### Extracted data:
+===+

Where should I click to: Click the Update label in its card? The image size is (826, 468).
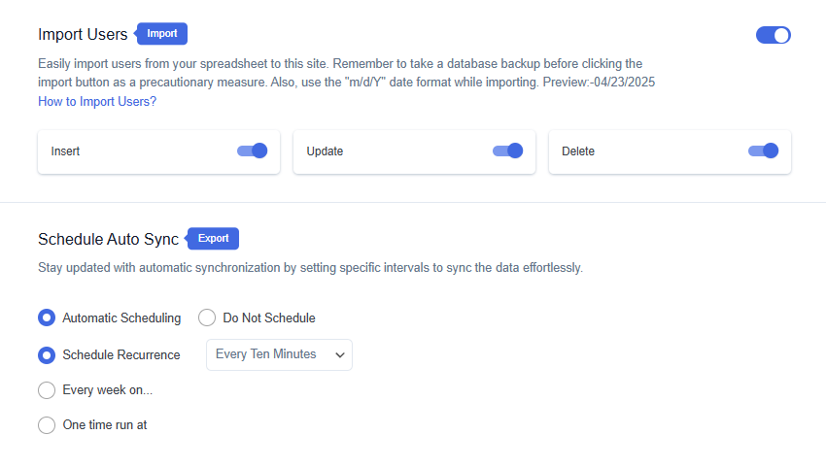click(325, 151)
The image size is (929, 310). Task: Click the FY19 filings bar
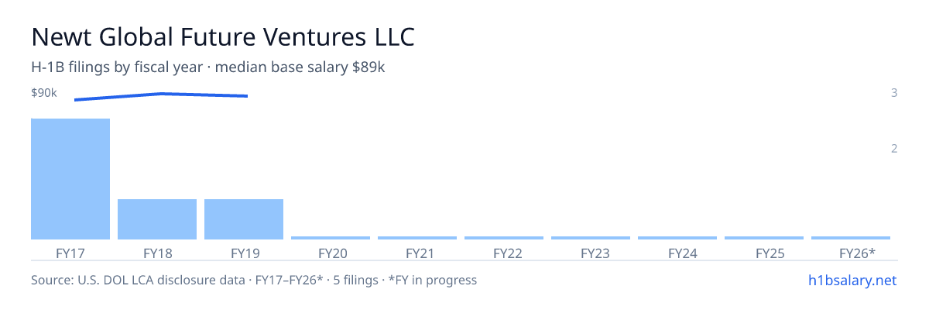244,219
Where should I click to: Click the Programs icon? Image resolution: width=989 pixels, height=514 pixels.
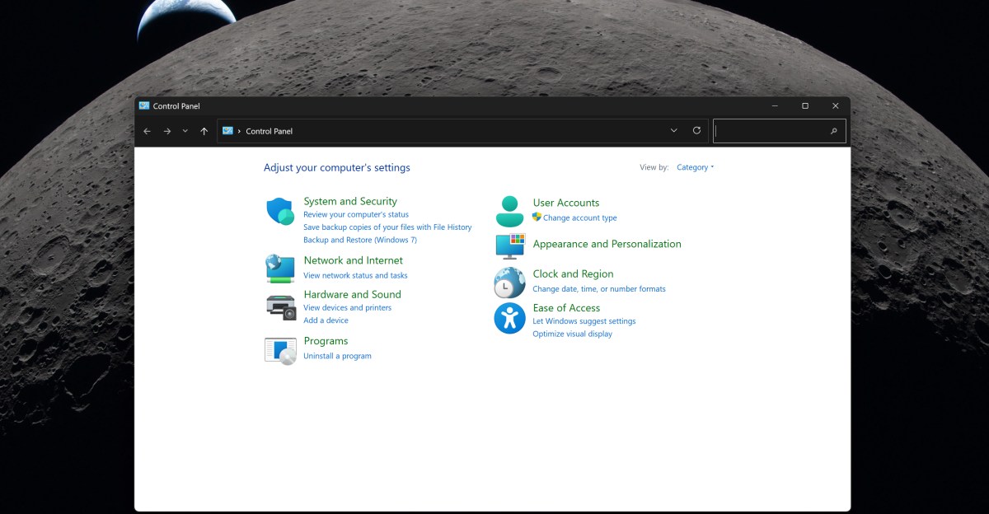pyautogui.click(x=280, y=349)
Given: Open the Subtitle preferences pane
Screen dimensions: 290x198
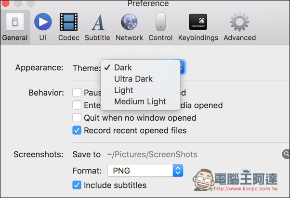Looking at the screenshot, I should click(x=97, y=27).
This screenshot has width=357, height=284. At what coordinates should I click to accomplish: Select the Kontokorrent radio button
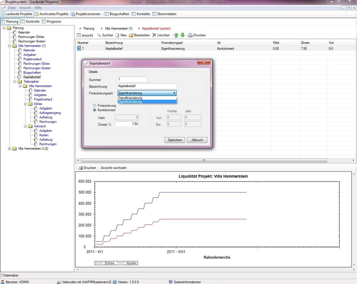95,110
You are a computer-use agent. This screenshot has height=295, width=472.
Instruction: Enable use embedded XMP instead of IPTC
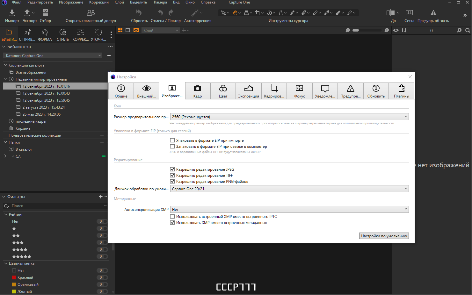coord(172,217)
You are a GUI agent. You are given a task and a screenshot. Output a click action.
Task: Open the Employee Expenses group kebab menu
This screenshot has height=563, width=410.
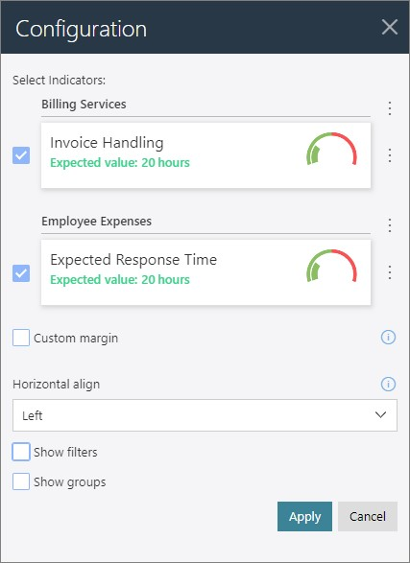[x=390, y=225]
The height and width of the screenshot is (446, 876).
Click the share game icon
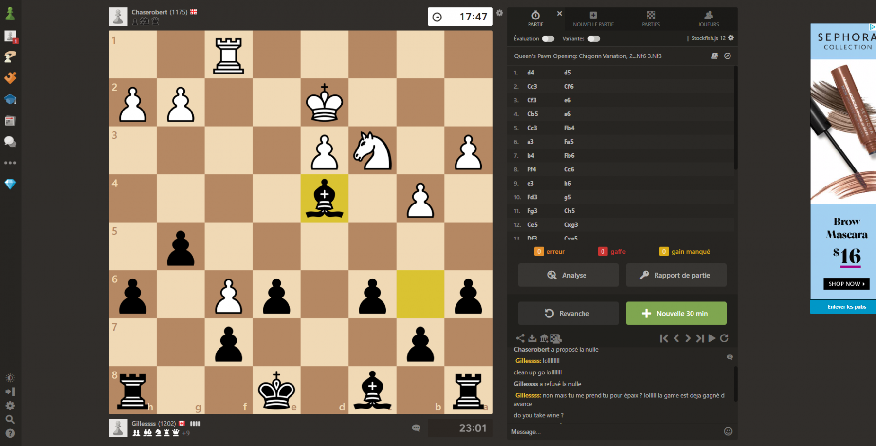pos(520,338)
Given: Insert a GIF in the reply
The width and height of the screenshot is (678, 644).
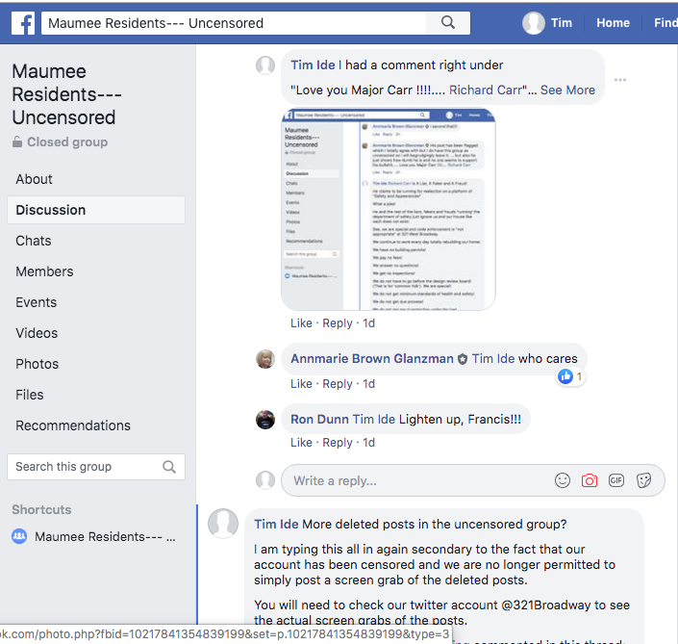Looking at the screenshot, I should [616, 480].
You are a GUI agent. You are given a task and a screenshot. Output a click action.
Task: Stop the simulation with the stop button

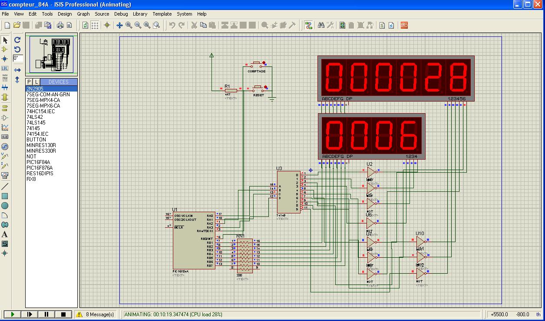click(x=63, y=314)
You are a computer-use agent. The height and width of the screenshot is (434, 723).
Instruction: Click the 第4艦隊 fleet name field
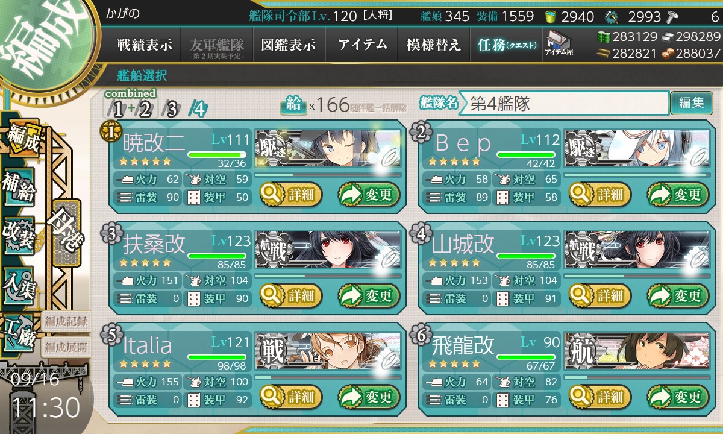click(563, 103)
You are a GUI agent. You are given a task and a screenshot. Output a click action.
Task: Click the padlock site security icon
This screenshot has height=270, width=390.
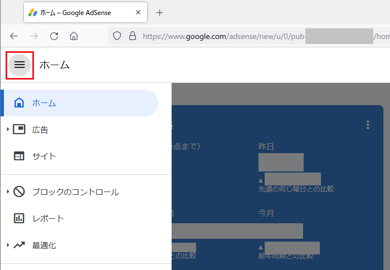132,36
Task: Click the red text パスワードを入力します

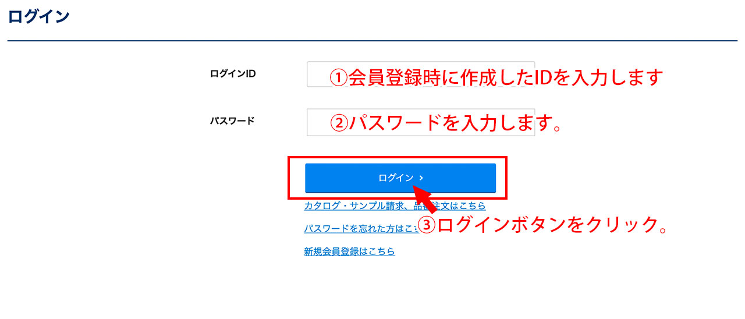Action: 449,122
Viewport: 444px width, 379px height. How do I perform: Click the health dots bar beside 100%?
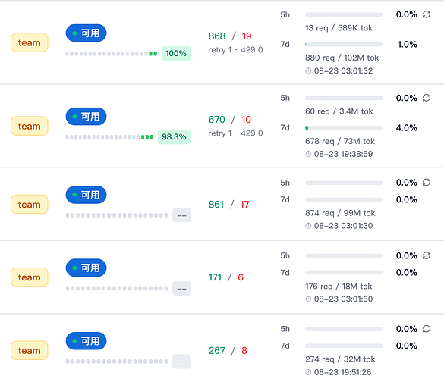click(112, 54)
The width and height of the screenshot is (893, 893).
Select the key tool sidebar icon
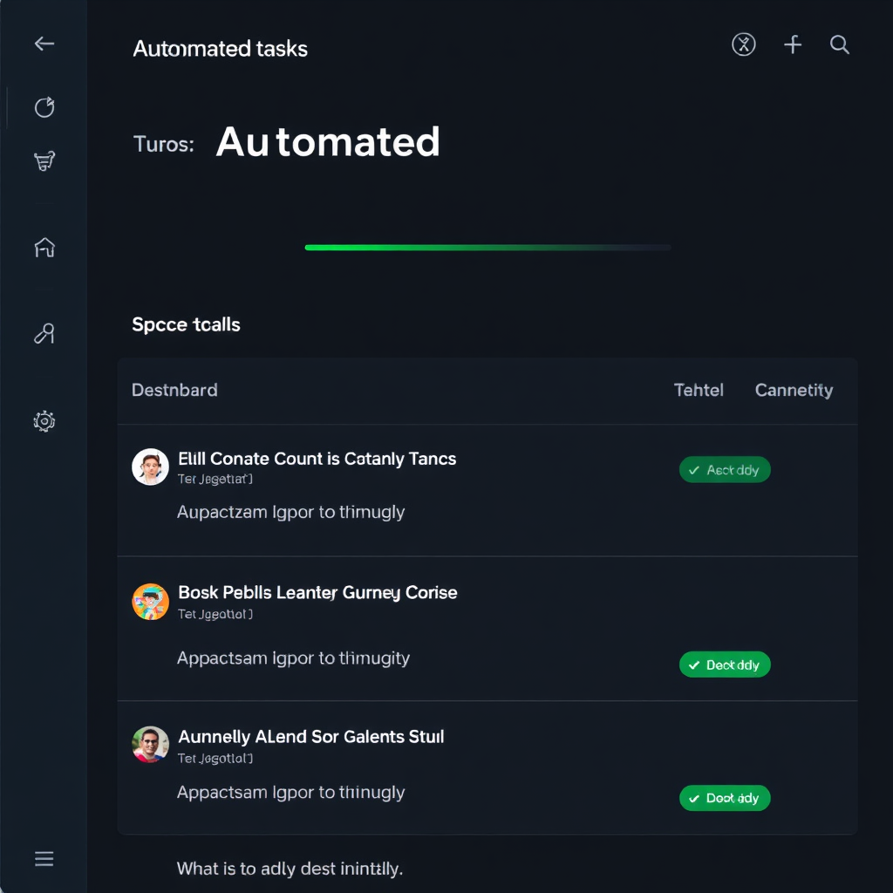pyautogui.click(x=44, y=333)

+===+

### Instructions for the task:
Copy from the entries only those lines that hold the word "computer".

### The answer:
You are a computer-use agent. This screenshot has height=295, width=472.
You are a computer-use agent. The height and width of the screenshot is (434, 723).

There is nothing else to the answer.